Yes. One of the main goals of Chia as a company is to legitimise cryptocurrency as a global currency, and to be able to use it for global financial transaction in the same way that companies and individuals make transactions with regular currency.

So for us, when we look at the existing crypto landscape, what we see is Bitcoin, which is truly innovative and incredibly powerful, but still has some deep flaws. When we see projects like Summa, which was founded by James Prestwich, that are taking the tools that were invented for Bitcoin and using them to add a lot more functionality, those are the products that we’re most interested in learning from.

Most of the rest of the ecosystem we do just see as noise. We want to take inspiration from the current market to build something better. So, from a technical side, we have two main drives – one is to improve consensus – to make it more geographically distributed and decentralised, but also less wasteful; and the other is improving the scripting language for the better.

We’re taking the company public in America, which involves making a deep commitment to transparency and integrity, because we will have to make regular disclosures about our finances, management team and activity, and keep it all updated. So the goal here is to run a respectable public institution building a more decentralised global cryptocurrency, with the aim of building a better currency than the dollar or the euro for multinational corporations and families – anyone who does payments across borders.

Are you planning on going into other markets?

Our cryptocurrency will be useful on any internet connected computer – anyone can join our network and participate in the activities. For our stock, we’re very interested in finding ways to be listed in other countries in the future.

Which markets are most appealing to you?

All of them. Someday we hope to have our stock trading in every country where cryptocurrency does. We want people to be able to choose between buying the cryptocurrency, because they intend to use it or custody it themselves, or buying the stock, because they want institutional exposure to the assets of the company in a way that is more transparent and regulated.

Is the negative press around Bitcoin and cryptocurrencies a hindrance?
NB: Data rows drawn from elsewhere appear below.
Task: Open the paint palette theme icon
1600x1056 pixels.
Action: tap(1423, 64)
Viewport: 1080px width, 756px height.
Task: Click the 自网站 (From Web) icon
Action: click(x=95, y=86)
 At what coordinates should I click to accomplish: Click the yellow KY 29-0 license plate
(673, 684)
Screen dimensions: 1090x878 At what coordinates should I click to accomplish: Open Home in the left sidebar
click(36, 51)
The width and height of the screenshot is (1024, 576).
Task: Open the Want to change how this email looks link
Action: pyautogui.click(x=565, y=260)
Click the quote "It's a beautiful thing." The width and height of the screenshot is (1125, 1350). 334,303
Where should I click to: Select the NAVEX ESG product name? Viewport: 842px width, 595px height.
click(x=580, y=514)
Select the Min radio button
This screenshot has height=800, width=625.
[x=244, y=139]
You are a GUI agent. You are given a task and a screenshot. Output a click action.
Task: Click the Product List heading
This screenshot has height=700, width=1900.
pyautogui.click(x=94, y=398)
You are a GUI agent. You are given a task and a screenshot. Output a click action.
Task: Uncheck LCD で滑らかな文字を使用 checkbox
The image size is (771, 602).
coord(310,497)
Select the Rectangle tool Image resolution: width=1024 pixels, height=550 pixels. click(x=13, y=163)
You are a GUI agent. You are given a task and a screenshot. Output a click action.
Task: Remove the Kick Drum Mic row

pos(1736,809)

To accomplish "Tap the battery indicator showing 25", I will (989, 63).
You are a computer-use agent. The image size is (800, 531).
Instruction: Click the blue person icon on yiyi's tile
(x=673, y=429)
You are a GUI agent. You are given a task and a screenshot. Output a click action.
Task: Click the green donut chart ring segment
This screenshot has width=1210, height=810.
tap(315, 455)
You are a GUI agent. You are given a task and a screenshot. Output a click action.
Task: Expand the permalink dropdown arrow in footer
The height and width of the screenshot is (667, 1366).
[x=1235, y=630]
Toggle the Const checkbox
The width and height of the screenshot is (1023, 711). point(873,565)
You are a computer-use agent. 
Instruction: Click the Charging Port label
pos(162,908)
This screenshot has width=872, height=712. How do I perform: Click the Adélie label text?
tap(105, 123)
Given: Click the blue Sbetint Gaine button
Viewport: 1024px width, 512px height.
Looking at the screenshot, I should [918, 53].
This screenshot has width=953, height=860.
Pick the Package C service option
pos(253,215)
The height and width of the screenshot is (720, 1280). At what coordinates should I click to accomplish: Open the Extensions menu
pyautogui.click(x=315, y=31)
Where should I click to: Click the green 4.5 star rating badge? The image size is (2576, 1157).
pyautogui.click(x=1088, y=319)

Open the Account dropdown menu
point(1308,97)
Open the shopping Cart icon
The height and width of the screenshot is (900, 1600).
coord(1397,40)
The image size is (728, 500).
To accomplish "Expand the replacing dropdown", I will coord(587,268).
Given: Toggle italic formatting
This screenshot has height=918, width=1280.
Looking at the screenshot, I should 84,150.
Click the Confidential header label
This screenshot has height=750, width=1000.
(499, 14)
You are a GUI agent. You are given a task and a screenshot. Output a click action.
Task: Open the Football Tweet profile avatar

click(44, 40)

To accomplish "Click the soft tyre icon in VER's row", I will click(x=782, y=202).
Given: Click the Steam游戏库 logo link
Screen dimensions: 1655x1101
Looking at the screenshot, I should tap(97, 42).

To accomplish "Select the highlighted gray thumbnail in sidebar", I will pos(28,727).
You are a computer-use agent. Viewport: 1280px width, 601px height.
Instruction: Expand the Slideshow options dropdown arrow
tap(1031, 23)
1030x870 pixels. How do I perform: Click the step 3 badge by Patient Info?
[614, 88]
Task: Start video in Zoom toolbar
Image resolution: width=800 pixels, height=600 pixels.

Does it affect you?

There is always positive and negative press about anything that is done in technology or finance – generally the press is a trailing indicator, not a leading indicator, so we don’t see anything about the future in it.

You’ve done a lot of work around the implications of tech in conflict resolution. From your experience, how can tech in general, and Bitcoin/crypto in particular, help promote global peace?

From my perspective, politics isn’t about policy, it’s about group status. But the nice thing about technology, and especially networks, is that it’s just about communications and collaboration. For the most part, any time you build better communication between people, you reduce the role of politics between them and increase the role of commerce – offer them an opportunity to interact directly, instead of going through institutions.

How about financial inclusion? Do you believe crypto and Bitcoin can help there too?

In the US, there are only about 400 self-clearing financial institutions. In Canada, there are only four and in the UK only four or five. This means that financial inclusion is something that traditionally every society on earth has been very bad at, because in all societies access to the core financial institutions is governed by a very small group that is directly chartered and managed by the government, and so, by definition, only the politically powerful have ever had financial inclusion.

Cryptocurrency changes that. Every crypto wallet is in itself a self clearing financial institution, able to receive settlement from another crypto wallet without anybody’s permission or help, and the same with sending it along. We’re heading towards a world where global payments simply don’t involve financial institutions – where the digital use of money is more comparable to its physical use.

How far away in the future is the real world application of crypto and bitcoin?

I think it’s a scenario much like email replacing first class mail at the postal service, where people will ask that question over and over again, until it is clear in hindsight that the world has changed.